『インベスターZ』をはじめ、『エンゼルバンク』や『砂の栄冠』など「お金」がキーとなるマンガを多く手がけている三田紀房氏。三田氏は「お金」についてどう考えているのか?
最終回である今回は、ずばり「どうやったらお金持ちになれるのか?」について伺った。返ってきた答えはシンプルで本質的なものだった。
聞き手・編集:竹村俊介(ダイヤモンド社)、写真:宇佐見利明
「儲けたい」と思わない限り、儲からない
――お金のマンガを数多くやられているということで、三田さんなりの「儲けの極意」を教えてほしいのですが……。
三田 でも、「儲けたい」「お金が欲しい」って思わない限り儲からないし、お金は集まらないですよ。思った人にしかお金は行かないので。思わない人には一生来ないですね。
――じゃあ、ほとんどの人は「儲けたい」と本気で思ってないと。
三田 そうですね。「儲けたい」なんて言うと、まわりから反発食らうんで、みんな黙ってる。「そんなこと言っちゃいけないのかな」って、道徳的に自分でブロックしてしまう。でも、そういう人には一生お金は来ないですよね。お給料以外には来ない。人から与えられるものしか来ないんです。
――じゃあ、ほとんどの人は「お金あればうれしいけど……」くらいにしか考えてないから、お金は一向に増えないと。
三田 まぁそういうことです。それはもうわかりきったことですよね。「お金が欲しい」「お金持ちになりたい」と思わない限り、お金持ちにはなれない。親の遺産でも入ってこないかぎりは。

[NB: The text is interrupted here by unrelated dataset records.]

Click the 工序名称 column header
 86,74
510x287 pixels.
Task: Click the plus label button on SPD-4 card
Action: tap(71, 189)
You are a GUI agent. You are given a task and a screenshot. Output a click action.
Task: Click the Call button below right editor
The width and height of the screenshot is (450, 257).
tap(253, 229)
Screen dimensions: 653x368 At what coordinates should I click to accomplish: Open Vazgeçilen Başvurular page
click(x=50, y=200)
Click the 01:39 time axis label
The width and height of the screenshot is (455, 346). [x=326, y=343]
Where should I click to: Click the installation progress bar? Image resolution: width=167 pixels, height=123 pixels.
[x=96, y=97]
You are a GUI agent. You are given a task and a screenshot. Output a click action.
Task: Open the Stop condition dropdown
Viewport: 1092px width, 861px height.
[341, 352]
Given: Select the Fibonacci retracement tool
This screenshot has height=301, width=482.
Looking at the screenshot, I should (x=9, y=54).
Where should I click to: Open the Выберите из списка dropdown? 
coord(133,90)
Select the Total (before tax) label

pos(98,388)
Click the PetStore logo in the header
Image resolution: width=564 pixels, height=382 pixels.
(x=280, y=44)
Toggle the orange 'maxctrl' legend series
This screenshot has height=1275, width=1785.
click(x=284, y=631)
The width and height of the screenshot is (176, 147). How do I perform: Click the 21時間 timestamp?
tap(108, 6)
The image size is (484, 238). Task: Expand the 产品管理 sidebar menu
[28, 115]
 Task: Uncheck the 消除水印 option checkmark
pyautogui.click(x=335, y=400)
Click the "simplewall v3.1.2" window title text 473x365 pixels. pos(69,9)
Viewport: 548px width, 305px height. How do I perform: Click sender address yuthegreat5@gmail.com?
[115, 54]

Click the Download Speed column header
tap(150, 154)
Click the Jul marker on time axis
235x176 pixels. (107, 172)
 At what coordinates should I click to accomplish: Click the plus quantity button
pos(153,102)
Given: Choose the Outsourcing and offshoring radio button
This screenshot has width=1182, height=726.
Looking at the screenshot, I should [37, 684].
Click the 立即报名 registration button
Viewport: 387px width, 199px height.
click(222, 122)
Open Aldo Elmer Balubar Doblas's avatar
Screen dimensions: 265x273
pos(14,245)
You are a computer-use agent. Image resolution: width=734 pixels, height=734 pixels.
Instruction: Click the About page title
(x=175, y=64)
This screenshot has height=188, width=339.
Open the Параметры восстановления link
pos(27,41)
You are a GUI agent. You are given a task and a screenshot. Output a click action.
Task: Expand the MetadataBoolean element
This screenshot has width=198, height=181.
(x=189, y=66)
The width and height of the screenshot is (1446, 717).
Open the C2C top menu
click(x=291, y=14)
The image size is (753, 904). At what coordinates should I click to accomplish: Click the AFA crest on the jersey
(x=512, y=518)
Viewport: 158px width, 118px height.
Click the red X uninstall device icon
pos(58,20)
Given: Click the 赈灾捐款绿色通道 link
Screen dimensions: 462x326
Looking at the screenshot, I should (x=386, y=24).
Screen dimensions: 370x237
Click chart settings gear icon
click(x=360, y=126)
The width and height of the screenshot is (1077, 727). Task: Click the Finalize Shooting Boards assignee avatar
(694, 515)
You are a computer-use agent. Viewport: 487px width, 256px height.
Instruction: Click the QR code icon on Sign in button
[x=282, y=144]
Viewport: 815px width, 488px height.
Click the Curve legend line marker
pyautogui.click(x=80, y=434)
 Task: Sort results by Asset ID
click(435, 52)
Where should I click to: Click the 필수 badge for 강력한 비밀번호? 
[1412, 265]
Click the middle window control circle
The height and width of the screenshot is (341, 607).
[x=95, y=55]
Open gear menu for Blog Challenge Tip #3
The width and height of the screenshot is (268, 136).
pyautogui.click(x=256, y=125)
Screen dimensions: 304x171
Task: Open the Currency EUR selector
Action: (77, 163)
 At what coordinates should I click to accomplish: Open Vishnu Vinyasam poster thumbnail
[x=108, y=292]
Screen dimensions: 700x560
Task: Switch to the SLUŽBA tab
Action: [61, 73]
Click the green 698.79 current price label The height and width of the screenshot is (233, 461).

――なるほど、まず意志ですよね。ところで三田さんは、以前「マンガって、単行本の儲けは大したことないんだよ」って仰っていました。どういう意味なんでしょうか?
三田 単行本の印税って一過性のものなんですね。たとえば1000万部売れたとしても、せいぜい持って4~5年ですよ。というのも税金の存在があるから。一気にドバーンとお金が入ってきても「3年前まで貧乏でした」って言えば、そう「みなして」課税してくれる。ただ、4~5年経つと、その所得そのものに対して税金が来るんで、そこからガバッと引かれちゃう。(編集部注:印税などで急に所得が増えた場合でも、その増えた部分を「5年間で受け取った金額」とみなして税金が計算される。変動所得に対して適応される平均課税制度のこと。)
だから、意外と儲かってる期間って短いんです。
――夢の「一攫千金」は、そこまでおいしくない……。
三田 なので、そこからどうやってそれを1回転、2回転、3回転させていくか。1つの資金を2回転、3回転させて増やしていく方法を取らない限り、ずっと儲けるというのは難しい。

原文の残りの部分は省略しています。